Publicidade
A caminhada organizada pelo deputado federal Nikolas Ferreira (PL-MG) rumo a Brasília ganhou novo peso político nesta terça-feira (20) com a adesão do vereador Carlos Bolsonaro (PL-RJ), filho do ex-presidente Jair Bolsonaro. O encontro ocorreu já em território goiano, após o grupo cruzar a divisa com Minas Gerais.
A presença de Carlos reforça a leitura de que a iniciativa extrapola um protesto individual e passa a integrar a estratégia do bolsonarismo de manter o tema do 8 de Janeiro e da situação jurídica do ex-presidente no centro da agenda pública.
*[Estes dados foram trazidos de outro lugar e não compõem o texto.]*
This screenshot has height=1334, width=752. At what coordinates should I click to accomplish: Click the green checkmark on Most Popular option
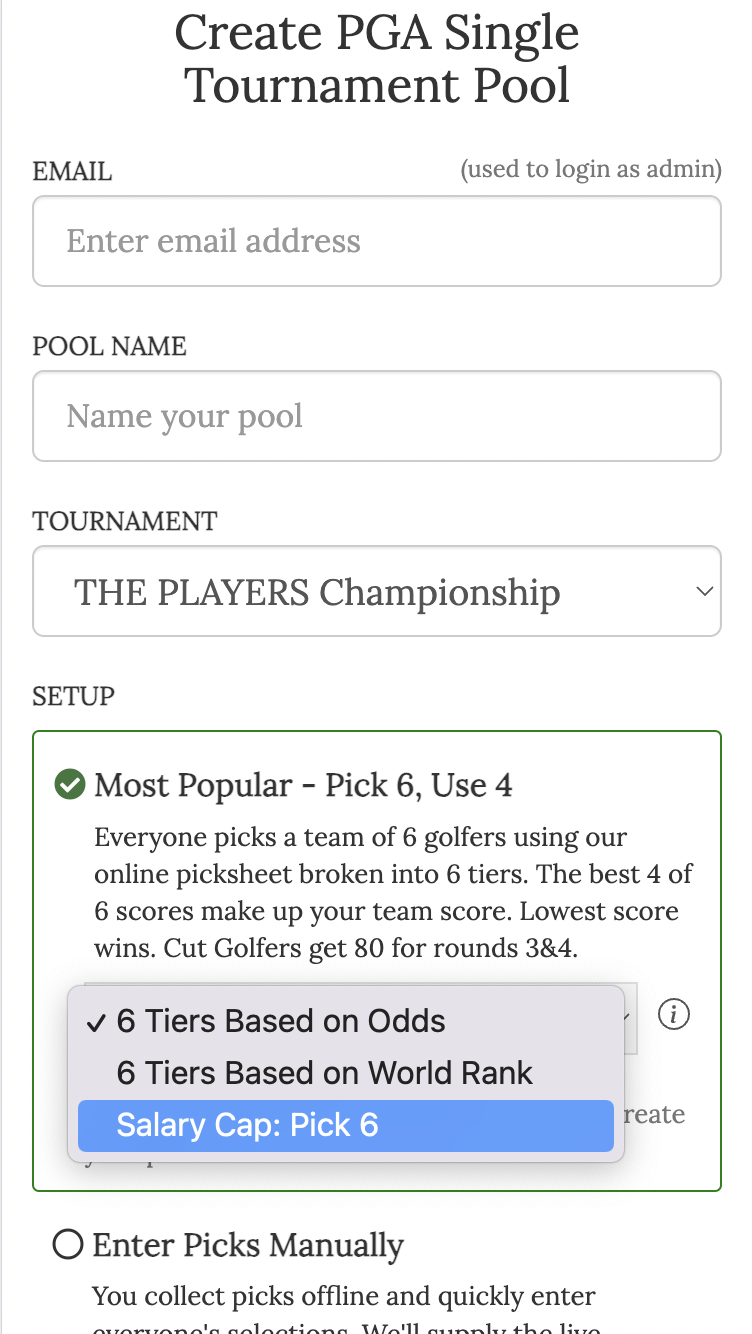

Nikolas sustenta que a caminhada tem caráter simbólico e não eleitoral. Em carta divulgada nas redes sociais, o parlamentar afirmou que o objetivo é chamar atenção para o que classifica como abusos processuais e violações de direitos contra condenados pelos atos golpistas de 2023, além de pressionar o Congresso pela revisão da dosimetria das penas. O deputado também associa o ato diretamente à prisão de Jair Bolsonaro.
Feito para você!
Imagens divulgadas ao longo do trajeto mostram a adesão de outros parlamentares aliados, como Gustavo Gayer e André Fernandes, além de lideranças locais. Segundo os organizadores, novos apoiadores devem se juntar ao grupo nos próximos dias, o que pode ampliar a repercussão do ato até a chegada à capital federal.
Do ponto de vista político, a mobilização é interpretada como tentativa de manter coesa a base bolsonarista após a definição de Flávio Bolsonaro como pré-candidato à Presidência e em meio a disputas internas sobre liderança e estratégia para 2026. A entrada de Carlos no trajeto reforça a ligação direta do protesto com o núcleo familiar do ex-presidente.
Nikolas afirma que a caminhada seguirá de forma pacífica e dentro dos limites constitucionais. A previsão é de chegada a Brasília no domingo (25).